[Item-finding listing]
════════════════

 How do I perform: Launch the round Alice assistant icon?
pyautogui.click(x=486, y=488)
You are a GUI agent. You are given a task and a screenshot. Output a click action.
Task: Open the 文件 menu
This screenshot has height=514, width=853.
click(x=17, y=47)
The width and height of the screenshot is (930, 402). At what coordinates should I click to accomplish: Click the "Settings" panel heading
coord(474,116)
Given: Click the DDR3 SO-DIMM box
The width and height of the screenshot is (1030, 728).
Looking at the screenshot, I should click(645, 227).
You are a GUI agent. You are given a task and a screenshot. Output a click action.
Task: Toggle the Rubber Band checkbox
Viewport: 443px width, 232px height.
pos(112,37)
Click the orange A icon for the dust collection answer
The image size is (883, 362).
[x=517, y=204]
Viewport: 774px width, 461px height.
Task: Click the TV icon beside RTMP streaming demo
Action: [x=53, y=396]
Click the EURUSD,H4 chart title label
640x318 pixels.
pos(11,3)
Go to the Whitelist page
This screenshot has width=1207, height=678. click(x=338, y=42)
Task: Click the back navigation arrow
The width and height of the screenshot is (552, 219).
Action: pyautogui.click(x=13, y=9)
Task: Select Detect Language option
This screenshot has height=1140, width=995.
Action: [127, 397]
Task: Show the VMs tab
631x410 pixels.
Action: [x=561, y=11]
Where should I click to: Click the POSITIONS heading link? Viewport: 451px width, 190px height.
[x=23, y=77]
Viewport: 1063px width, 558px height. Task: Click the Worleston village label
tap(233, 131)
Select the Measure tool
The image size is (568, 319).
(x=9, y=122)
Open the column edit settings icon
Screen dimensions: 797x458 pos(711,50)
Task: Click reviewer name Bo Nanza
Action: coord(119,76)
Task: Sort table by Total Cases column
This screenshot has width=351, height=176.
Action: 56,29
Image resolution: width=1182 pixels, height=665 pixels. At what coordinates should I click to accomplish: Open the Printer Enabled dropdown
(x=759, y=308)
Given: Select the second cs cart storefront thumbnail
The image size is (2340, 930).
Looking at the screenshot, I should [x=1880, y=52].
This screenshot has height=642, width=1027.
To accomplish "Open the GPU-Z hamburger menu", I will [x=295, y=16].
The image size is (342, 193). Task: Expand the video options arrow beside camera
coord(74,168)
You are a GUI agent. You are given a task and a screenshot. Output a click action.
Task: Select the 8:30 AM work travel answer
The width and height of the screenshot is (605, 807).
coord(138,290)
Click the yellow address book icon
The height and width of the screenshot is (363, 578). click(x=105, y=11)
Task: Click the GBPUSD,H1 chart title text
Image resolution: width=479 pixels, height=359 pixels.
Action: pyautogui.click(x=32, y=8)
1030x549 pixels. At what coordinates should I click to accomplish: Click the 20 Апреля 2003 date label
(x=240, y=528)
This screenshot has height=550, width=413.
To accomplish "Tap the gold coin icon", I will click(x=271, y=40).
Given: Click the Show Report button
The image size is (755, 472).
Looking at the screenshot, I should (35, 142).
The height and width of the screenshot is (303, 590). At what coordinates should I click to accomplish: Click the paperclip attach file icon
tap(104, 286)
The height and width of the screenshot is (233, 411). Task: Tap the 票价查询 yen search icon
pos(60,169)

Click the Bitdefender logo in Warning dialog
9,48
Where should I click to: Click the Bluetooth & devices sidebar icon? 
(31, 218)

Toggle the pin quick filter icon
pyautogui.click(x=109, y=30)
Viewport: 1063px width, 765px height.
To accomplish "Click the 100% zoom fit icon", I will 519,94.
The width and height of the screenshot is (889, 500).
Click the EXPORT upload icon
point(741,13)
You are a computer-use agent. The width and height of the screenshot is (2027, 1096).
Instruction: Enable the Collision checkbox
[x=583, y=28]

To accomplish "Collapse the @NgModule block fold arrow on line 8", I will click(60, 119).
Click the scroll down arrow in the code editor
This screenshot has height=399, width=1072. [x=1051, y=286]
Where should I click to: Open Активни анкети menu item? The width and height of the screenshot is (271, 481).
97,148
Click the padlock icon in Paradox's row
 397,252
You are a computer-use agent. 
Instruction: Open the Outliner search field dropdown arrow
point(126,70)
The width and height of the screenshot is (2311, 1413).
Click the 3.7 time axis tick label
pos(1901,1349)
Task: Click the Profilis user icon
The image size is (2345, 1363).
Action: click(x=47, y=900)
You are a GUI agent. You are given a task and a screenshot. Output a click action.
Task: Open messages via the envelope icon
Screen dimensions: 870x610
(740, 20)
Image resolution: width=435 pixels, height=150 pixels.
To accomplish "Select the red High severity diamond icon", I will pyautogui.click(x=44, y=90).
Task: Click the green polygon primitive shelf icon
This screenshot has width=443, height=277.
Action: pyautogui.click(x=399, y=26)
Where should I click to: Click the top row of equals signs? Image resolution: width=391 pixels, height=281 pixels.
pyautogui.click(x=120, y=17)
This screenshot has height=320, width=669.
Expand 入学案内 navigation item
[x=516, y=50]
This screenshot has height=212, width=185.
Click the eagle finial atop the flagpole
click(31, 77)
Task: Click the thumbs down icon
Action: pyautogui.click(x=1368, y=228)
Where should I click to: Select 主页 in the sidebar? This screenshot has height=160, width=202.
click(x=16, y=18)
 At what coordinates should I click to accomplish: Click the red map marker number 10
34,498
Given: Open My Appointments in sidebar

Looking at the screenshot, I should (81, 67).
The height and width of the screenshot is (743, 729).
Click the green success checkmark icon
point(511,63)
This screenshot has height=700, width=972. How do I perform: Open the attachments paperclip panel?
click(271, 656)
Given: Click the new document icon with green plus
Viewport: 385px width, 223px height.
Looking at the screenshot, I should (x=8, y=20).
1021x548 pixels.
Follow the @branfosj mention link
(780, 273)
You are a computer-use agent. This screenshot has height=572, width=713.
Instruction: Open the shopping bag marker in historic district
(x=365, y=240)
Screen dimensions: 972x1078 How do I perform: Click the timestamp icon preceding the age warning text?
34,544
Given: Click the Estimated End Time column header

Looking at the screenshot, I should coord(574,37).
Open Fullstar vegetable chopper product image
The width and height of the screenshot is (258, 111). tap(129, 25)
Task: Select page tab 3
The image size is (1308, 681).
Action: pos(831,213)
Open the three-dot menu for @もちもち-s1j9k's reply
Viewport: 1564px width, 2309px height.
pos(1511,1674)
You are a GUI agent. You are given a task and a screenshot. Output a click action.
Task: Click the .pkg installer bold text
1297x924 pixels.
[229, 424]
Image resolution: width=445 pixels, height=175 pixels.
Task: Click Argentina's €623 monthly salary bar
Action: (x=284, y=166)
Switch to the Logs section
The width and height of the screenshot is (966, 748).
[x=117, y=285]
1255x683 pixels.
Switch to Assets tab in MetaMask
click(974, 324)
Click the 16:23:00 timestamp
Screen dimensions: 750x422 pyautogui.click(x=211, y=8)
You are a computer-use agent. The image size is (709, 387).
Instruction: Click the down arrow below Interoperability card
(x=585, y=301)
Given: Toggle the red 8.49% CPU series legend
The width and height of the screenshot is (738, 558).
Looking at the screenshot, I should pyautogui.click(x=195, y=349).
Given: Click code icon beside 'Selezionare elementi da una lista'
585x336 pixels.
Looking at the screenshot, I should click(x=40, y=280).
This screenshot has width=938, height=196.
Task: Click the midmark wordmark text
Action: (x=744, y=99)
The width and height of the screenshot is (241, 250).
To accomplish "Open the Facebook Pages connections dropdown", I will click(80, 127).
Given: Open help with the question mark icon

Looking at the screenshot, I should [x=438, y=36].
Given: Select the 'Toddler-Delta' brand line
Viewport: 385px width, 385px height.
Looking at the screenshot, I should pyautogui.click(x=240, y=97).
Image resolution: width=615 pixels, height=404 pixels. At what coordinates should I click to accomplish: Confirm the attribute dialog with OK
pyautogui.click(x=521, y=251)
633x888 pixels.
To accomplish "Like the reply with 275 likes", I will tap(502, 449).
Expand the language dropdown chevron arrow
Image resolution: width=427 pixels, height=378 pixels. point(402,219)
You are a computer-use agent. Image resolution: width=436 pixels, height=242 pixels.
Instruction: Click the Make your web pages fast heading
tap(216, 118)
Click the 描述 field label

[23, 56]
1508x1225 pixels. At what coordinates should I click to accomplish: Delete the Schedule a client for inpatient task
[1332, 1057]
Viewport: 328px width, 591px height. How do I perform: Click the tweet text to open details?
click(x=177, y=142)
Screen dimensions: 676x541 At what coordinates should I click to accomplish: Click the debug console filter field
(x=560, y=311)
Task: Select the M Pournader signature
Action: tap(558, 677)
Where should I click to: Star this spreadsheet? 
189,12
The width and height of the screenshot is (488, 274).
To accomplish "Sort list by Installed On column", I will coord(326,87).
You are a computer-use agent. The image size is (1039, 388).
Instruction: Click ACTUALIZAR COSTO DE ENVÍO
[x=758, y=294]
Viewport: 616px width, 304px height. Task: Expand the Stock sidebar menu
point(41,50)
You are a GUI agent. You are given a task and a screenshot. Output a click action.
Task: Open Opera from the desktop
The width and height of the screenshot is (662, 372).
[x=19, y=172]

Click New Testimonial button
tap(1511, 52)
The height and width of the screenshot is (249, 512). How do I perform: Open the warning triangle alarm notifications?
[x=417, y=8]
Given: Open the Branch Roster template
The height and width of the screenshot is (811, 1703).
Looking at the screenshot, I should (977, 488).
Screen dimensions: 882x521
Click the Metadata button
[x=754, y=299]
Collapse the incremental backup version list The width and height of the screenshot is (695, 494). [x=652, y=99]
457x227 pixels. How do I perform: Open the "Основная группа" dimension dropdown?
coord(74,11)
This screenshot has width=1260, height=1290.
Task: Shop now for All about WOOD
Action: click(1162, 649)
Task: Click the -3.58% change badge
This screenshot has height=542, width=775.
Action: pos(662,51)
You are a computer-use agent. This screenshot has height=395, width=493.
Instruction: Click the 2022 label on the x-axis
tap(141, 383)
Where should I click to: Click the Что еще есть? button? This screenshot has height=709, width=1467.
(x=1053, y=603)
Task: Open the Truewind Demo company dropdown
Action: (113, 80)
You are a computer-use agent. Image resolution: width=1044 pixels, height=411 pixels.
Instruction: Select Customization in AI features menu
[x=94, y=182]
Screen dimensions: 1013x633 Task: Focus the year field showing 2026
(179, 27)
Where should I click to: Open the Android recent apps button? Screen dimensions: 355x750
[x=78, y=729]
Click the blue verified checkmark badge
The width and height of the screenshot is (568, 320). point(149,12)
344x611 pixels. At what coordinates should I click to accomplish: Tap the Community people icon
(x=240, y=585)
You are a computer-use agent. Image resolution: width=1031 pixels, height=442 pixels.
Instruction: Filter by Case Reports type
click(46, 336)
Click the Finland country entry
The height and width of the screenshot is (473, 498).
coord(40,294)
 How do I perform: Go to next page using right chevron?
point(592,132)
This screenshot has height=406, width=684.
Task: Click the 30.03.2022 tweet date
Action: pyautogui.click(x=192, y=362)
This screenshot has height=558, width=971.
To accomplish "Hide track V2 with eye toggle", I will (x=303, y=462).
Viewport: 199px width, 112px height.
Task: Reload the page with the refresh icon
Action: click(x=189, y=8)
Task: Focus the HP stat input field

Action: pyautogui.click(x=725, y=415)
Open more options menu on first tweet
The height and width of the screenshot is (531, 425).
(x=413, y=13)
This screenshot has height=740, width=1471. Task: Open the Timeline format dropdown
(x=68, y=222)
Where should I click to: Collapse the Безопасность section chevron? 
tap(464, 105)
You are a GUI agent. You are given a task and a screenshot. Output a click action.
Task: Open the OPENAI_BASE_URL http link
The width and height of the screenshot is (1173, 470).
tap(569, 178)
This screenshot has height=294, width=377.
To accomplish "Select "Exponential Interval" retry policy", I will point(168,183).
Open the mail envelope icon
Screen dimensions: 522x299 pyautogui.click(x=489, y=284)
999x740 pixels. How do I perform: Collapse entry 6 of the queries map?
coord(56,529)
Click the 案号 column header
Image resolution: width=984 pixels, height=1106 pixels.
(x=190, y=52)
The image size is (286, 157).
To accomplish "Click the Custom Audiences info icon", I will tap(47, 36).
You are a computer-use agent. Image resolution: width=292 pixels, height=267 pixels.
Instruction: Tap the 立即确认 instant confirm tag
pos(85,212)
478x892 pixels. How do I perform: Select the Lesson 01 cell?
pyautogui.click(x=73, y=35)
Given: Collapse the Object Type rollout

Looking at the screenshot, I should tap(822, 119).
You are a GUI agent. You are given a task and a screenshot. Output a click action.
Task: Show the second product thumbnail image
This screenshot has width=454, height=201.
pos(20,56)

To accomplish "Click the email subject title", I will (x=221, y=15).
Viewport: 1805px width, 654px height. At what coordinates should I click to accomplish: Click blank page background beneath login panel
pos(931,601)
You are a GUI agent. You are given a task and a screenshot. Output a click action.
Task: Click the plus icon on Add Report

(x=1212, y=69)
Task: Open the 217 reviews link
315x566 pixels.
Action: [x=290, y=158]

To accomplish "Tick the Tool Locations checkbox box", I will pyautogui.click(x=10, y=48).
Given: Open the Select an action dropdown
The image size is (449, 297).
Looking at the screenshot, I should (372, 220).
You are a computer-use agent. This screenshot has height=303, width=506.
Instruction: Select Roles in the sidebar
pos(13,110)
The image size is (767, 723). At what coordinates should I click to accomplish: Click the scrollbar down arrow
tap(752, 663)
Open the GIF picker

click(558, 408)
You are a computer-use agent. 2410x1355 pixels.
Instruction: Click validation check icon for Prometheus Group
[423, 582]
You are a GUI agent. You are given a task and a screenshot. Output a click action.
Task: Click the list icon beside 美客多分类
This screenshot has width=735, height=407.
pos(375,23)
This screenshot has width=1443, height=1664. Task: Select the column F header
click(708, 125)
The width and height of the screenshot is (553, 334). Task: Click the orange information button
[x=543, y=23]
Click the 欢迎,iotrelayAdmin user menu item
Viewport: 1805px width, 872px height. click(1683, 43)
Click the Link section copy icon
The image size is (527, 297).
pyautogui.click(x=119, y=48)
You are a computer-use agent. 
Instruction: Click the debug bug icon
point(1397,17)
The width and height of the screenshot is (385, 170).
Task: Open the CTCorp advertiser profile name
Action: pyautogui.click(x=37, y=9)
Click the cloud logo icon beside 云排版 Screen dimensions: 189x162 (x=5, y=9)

════════════════

Written problem:
Count the lines in the listing above that contain the string "tweet". Reply with the number alone.

Complete answer:
3